Les premiers faux-dieux qu'on ait adoré sont les astres, le ciel, le soleil, la lune, à cause de la chaleur et de la lumière que les hommes en reçoivent. Voyez IDOLATRIE, ASTRONOMIE, ÉTOILE, SOLEIL, etc. ensuite la terre, qui fournit les fruits qui servent à la nourriture des hommes et des animaux : le feu aussi-bien que l'eau devinrent aussi l'objet du culte des hommes à cause des avantages qu'on en reçoit. Voyez EAU et FEU.

Dans la suite ces dieux se sont multipliés à l'infini par le caprice de leurs adorateurs, et il n'y a presqu'aucune chose qui n'ait été déifiée, sans en excepter celles qui sont inutiles ou nuisibles.

Pour autoriser le crime et justifier la débauche, on se fit des dieux criminels et débauchés ; des dieux injustes et violents ; des dieux avares et voleurs ; des dieux yvrognes, des dieux impudiques, des dieux cruels et sanguinaires.

Les principaux dieux que les Romains appelaient dii majorum gentium, et Cicéron dieux célestes, Varron dieux choisis, Ovide nobiles deos, d'autres consentes deos, étaient Jupiter, Junon, Vesta, Minerve, Cérès, Diane, Vénus, Mars, Mercure, Neptune, Vulcain, Apollon.

Jupiter était le dieu du ciel, Neptune le dieu de la mer, Mars le dieu de la guerre, Apollon celui de l'éloquence, de la Poésie, et de la Médecine ; Mercure celui des voleurs, Bacchus celui du vin, Cupidon celui de l'amour, etc.

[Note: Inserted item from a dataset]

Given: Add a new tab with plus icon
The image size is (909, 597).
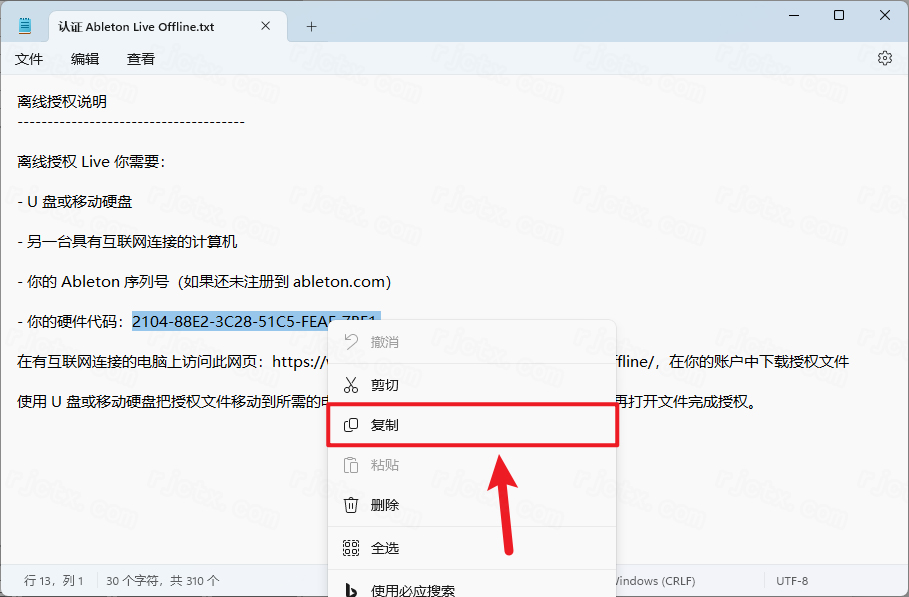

On mettait aussi au rang des demi-dieux, qu'on appelait encore semi-dii, dii minorum gentium, indigetes, les héros et les hommes qu'on avait déifiés. Les grands dieux possédaient le ciel comme une chose qui leur appartenait de droit, et ceux-ci comme une récompense de la manière extraordinaire dont ils avaient vécu sur la terre. Voyez HEROS, OTHEOSEEOSE.

Il serait trop long de nommer ici tous les dieux du Paganisme : on en peut trouver le détail dans le dictionnaire de Trévoux, qui en rapporte la plus grande partie comme extraite du livre d'Isaac Vossius, intitulé, de origine et progressu idololatriae. Il n'y a point d'excès où les hommes ne se soient portés à cet égard : non contens d'avoir divinisé la vertu, ils avaient fait le même honneur au vice. Tout était dieu, dit Bossuet, excepté Dieu même.

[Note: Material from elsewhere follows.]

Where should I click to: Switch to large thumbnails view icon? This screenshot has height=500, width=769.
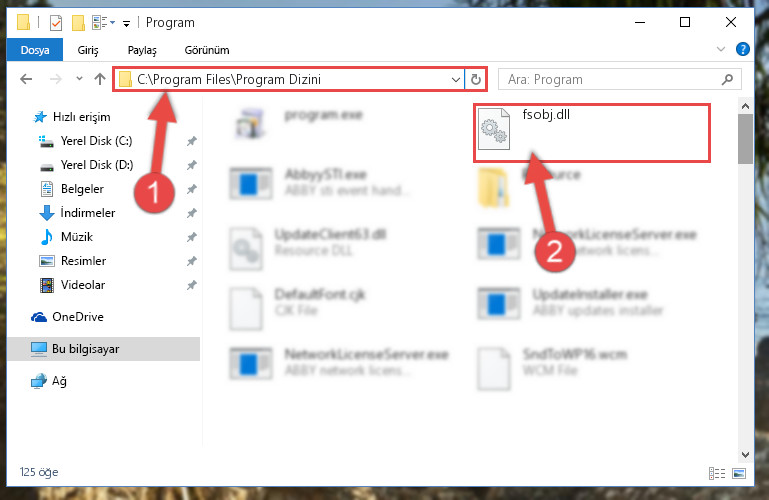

On reconnaissait pour dieux la santé, la fiévre, la peur, l'amour, la douleur, l'indignation, la pudeur, l'impudence, la fureur, la joie, l'opinion, la renommée, la prudence, la science, l'art, la fidélité, la félicité, la calomnie, la liberté, la monnaie, la guerre, la paix, la victoire, le triomphe, etc.

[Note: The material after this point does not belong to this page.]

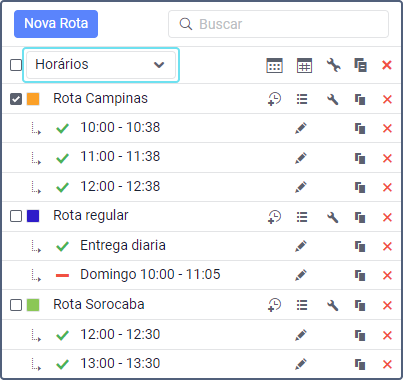Open the orange color swatch for Rota Campinas
Image resolution: width=403 pixels, height=380 pixels.
pos(33,99)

Mais ce qui déshonore l'humanité, est de voir un dieu Sterculus, parce que le premier il avait enseigné à fumer les champs : la pâleur et la crainte, pallor et pavor, mis au rang des dieux, comme il y a eu les déesses Caca, Cloaima, et Muta ; et Lactance, en son liv. I. a eu raison de faire honte aux payens de ces ridicules divinités.

Enfin, la nature et le monde tout entier a passé pour un dieu. Voyez NATURE.

DIEU (l'ile), ou L'ISLE D'YEU, (Géographie moderne) cette petite île est sur la côte de Poitou.

DIEU-LE-FIT, (Géographie moderne) deux petites villes de la généralité de Grenoble, dans le Dauphiné, en France.